One ensemble that is negotiating the tribulations of running a successful start-up better than most is the Manchester Collective, an ensemble founded last year by Adam Szabo and Rakhi Singh. They are quickly finding their voice in a bustling Manchester scene. Taking some inspiration from the pioneering musical work of Psappha, they give a slight nod to Manchester Camerata’s eye-catching publicity whilst also expending significant energy to transform the whole audience experience, creating intimate, immersive musical experiences without comparison in Manchester.
It is testament to the Collective’s growing popularity that last night’s concert started late because more seats were needed. The theatrical tropes of the group’s programmes continued as they transformed the Stoller Hall into a collaborative space, placing audience and performers on the stage, forming an intimate space adorned with artwork, scores and a plethora of audio equipment.

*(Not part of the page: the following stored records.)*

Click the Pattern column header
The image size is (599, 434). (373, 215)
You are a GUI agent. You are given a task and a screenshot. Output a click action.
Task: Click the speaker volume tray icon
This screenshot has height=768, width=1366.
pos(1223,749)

In a change to the advertised order, the evening opened with Xenakis’s terrific, squirming Mikka S, a highly-charged opening number which set the tone for an evening of clean, vibrato-denied string playing. Rakhi Singh gave a well-structured performance, the later ponticello sections of the work coming across lucidly. A slightly clumsy transition gave way to Oliver Coates, playing Jonathan Harvey’s Ricercare una melodia for solo cello and tape, a piece that creates a four-part cello canon through delayed tape recordings spread across the loudspeakers.

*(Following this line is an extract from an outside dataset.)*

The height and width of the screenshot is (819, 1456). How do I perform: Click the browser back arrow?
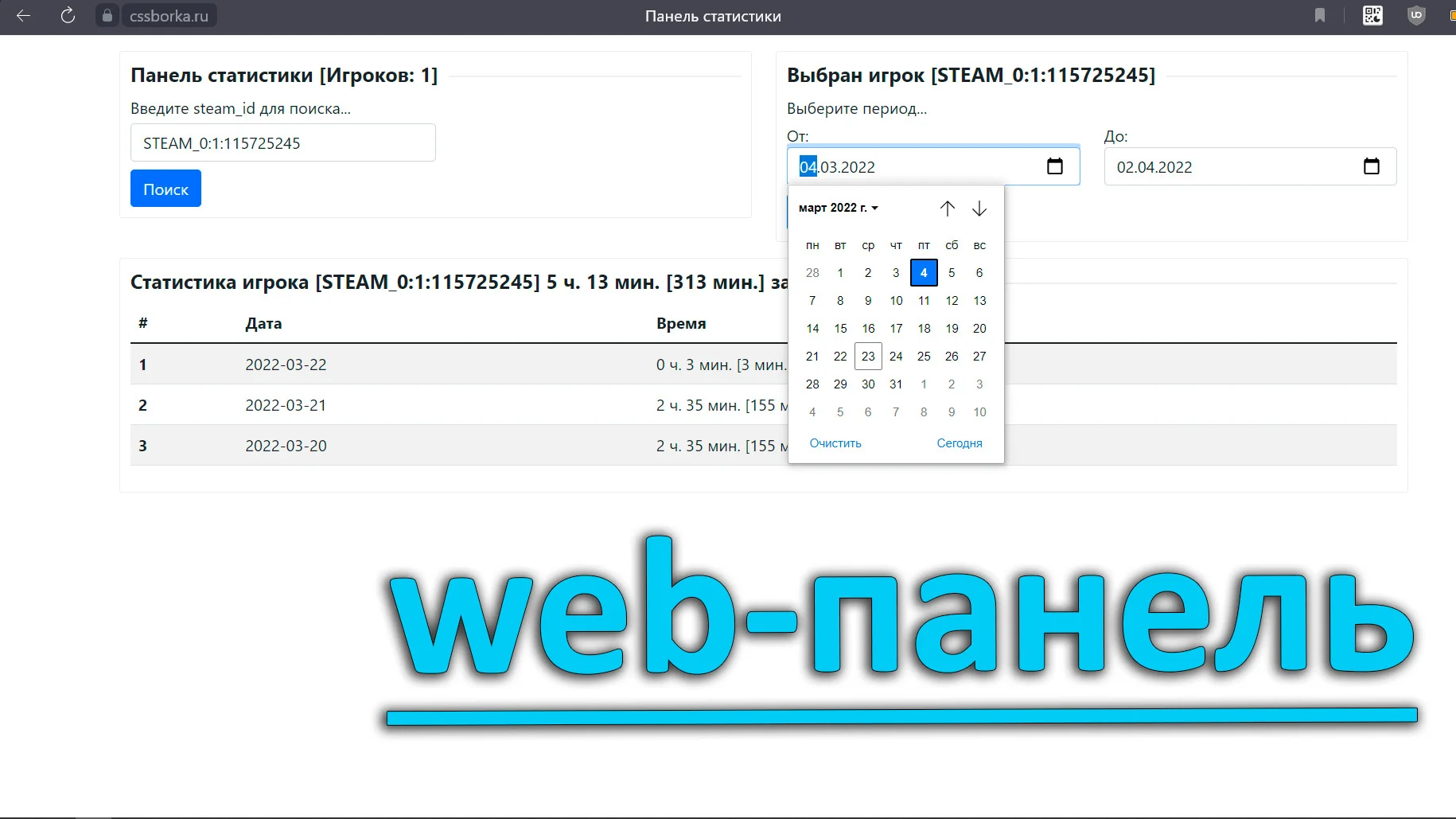click(x=23, y=15)
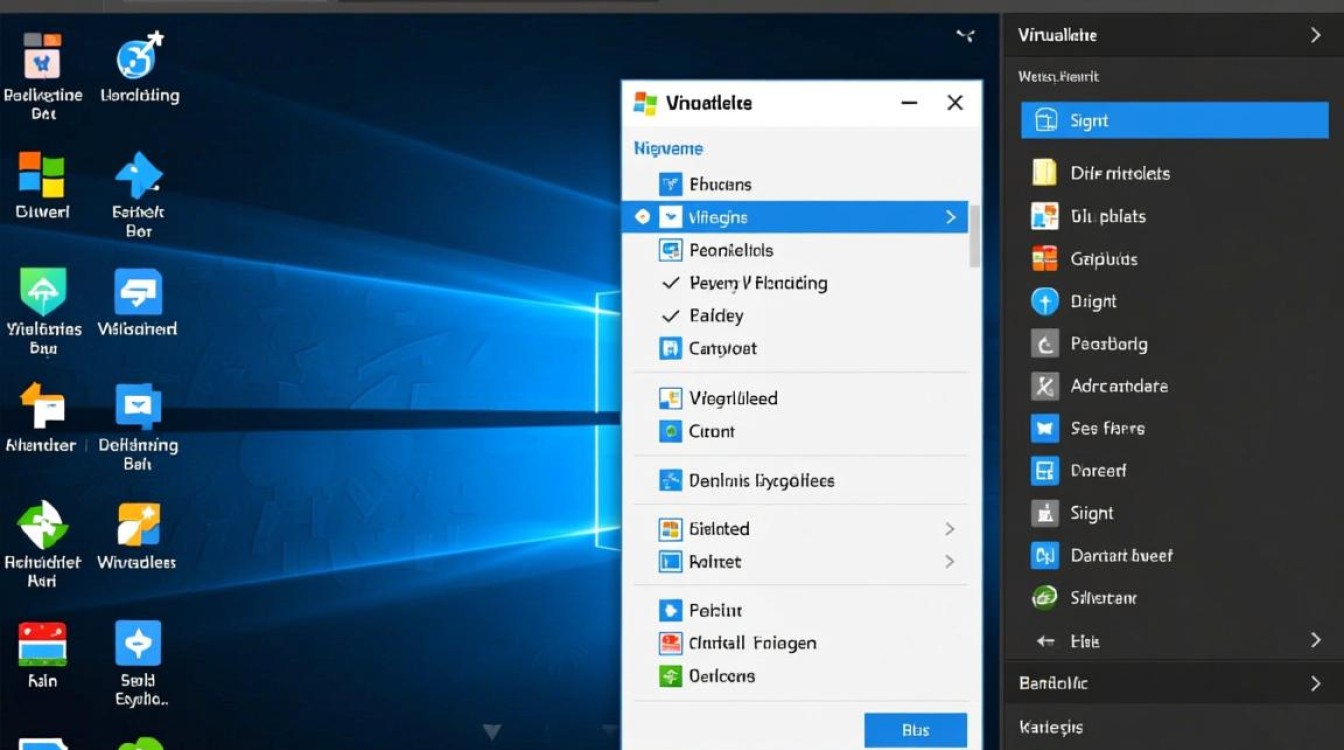
Task: Click the menu's vertical scrollbar
Action: 975,236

The highlight of the first half was a new work by genre-bending music producer Vessel. The Birth of the Queen straddles the gap between acousmatic single work and an interactive mixtape, blurring an eclectic range of source materials from Bach’s Well-Tempered Clavier to Kurtag miniatures to Bahraini male voice choir to create a vivid musical patchwork quilt. Whilst the combinations occasionally threatened to be too disparate, many moments were inspired, such as the stretched landscape sounds gorgeously spread across the four live playback speakers. In particular, the Bach prelude as an underscore to the male voice choir acted as a neat summary of the Collective’s general approach; weaving eclectic musics together under a single banner bound by a courageous and ambitious spirit.
Not everything quite came off on the night. Violin Phase by Steve Reich, a name many of the audience could hang on to in a night of unfamiliar compositions, was slightly too loud throughout, and some of the metric shifts with the tape recording were a little edgy. Industry by Michael Gordon (founder of New York new music collective Bang on a Can) had one of the clearest musical arguments of the evening, a feature marred by feedback issues with the cello’s amplification, spoiling a very successful night for the evening’s sound engineer (who probably deserved a bow himself).